Selected extract:
Segment Open

Figure 4: Scaling model size fails to improve accuracy on rare anatomical variants, with green denoting typical and blue denoting atypical case accuracy.

Prompt Engineering

Implementing bias-aware prompts ("medical expert" or "rarity-aware") yields minor improvements (up to 13 percentage points) for select models and tasks. However, the gap between typical and atypical performance remains unresolved for all evaluated strategies.

Figure 5: Explicitly mentioning rare conditions in prompts modestly improves rare anatomy recognition, but substantial performance gaps persist.

Test-Time Reasoning

Increased inference-time computational budget and step-by-step visual reasoning (as supported by models such as GPT-5, Gemini 2.5 Pro, and Claude 4.5 Sonnet) result in trivial or inconsistent gains for atypical cases, in contrast to more substantial improvements seen in tasks like mathematical or symbolic reasoning.

Figure 6: Increasing the computational reasoning budget offers no meaningful improvement for rare anatomical recognition.

Uncertainty Reporting

Despite uncertainty option in prompts (e.g., encouraging 'Unsure' response), models almost never abstain—even on atypical cases—reflecting overconfidence and a tendency to produce anatomically prior-driven responses regardless of visual ambiguity.

Segment Closed

(Dataset excerpts)
Segment Open

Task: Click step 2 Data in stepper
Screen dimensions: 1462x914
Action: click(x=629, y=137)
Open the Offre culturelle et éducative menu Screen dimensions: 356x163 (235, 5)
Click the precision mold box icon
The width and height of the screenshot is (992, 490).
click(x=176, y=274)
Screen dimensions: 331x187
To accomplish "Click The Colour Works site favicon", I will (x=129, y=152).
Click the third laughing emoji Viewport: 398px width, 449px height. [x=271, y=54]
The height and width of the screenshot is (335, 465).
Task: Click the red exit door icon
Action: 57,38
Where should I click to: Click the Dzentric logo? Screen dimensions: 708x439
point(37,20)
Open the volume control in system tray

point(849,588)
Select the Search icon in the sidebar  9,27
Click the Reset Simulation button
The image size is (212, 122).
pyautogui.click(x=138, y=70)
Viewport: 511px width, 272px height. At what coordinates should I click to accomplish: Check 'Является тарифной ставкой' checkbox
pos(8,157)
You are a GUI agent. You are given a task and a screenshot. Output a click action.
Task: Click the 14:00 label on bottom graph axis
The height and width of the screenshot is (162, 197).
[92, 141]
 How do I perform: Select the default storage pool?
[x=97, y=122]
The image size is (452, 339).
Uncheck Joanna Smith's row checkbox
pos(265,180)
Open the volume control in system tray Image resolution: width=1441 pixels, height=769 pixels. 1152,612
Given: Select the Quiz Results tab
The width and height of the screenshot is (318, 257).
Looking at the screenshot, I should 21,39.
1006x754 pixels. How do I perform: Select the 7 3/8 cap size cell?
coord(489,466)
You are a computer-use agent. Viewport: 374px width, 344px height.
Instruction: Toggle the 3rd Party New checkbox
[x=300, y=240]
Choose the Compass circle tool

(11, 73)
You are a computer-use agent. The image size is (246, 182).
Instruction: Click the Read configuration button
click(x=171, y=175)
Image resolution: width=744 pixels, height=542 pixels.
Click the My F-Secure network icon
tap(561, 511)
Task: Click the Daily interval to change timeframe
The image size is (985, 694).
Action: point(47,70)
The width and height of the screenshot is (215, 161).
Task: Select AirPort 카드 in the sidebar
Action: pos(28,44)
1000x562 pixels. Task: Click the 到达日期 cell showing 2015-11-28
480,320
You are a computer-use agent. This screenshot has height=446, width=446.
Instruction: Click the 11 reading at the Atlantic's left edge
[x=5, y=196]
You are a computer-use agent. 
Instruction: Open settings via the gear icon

Segment Closed

Your assignment: Rewrite the passage on rare anatomical variants from "Figure 4: Scaling" up to and including "performance gaps persist.", replacing "atypical" with "unusual".

Final answer:
Figure 4: Scaling model size fails to improve accuracy on rare anatomical variants, with green denoting typical and blue denoting unusual case accuracy.

Prompt Engineering

Implementing bias-aware prompts ("medical expert" or "rarity-aware") yields minor improvements (up to 13 percentage points) for select models and tasks. However, the gap between typical and unusual performance remains unresolved for all evaluated strategies.

Figure 5: Explicitly mentioning rare conditions in prompts modestly improves rare anatomy recognition, but substantial performance gaps persist.